Balkan ülkelerinde en çok yetiştirilen ürünler arasında buğday, mısır, tütün, şekerpancarı, ayçiçeği, üzüm ve kuru soğanı sayabiliriz. Bu ürünler mutfakta da sık sık kullanılır. Ancak yine de mutfakların ve geleneksel yemeklerin en sık kullanılan malzemesi nedir diye soracak olursanız; cevabımız et olur. Nitekim çeşitli tava yemeklerinden köftelere bölgenin en çok tüketilen yemeklerinin ana malzemesi kırmızı ettir.

Hamburger köftesini andıran pleskavitsa, süzme yoğurtlu biber turşusu, patlıcan ve kırmızı biberden elde edilen ajvar sos, bayatlamış ekmek ve peynirleri değerlendirmek için yapılan popara, bir tür kurutulmuş et olan suho meso, kuru erik ve kuru incirle soslu bir et yemeği olan paşticada, bir börek türü olan frija Balkan mutfağı deyince akla gelen yemeklerden birkaçı. Özellikle et yemekleri yanında soğan, pilav, kuru fasulye gibi garnitürlerle servis edilir. Ancak bunlar bir yana Balkan mutfağından sofralarımıza uzanan bir tatlı var ki son yıllarda nereye kafanızı çevirseniz görebilirsiniz: Trileçe. İnek, keçi ve manda sütleriyle yapılan Trileçe, bölge halklarının da en sevdiği tatlılar arasında gösteriliyor.

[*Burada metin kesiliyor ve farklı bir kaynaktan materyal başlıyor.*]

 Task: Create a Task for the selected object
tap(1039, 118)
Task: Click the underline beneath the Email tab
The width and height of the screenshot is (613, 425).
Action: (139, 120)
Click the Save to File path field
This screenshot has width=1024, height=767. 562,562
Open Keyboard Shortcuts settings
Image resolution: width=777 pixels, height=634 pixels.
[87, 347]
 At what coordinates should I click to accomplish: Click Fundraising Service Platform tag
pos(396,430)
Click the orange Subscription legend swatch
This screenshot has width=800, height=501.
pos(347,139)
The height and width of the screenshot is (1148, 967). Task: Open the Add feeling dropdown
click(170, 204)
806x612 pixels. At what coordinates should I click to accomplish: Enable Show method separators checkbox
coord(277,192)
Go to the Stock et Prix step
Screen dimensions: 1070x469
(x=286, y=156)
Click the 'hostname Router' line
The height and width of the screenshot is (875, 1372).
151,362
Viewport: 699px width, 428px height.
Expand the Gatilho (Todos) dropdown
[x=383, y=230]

Osmanlı İmparatorluğu’nun bölgedeki 500’ü aşkın sene süren egemenliği düşünülürse beslenme ve sofra alışkanlıkları açısından ne kadar çok benzediğimiz hiç de şaşırtıcı olmasa gerek. Tıpkı bizim gibi Balkan halkları da günde üç öğün yiyor ve kahvaltıda peynir, domates, salatalık, bal, yumurta gibi ürünleri tercih ediyorlar. Kahvaltılarda tüketilen bir diğer tür yiyecek de çorba çeşitleri. Sırf bu özellikleri bile mutfak kültürü açısından ne denli benzediğimizi kanıtlamaya yetiyor. 

Diğer Avrupa ülkelerine kıyasla insan ve özellikle de aile ilişkilerinde daha samimi bağlar kuran Balkan halkları her türlü bayram ve kutlamayı bahane ederek geniş sofralar etrafında bir araya geliyorlar. Rakiya ise bu sofraların baş konuğu. Rakiya, yüzde 40 alkol oranına sahip ve açık sarı renkteki bir içki türü. Tahmininiz üzerine adını rakıdan alıyor. Şeftali, kayısı, elma, incir ve ayvadan üretilen rakiyalar da mevcut.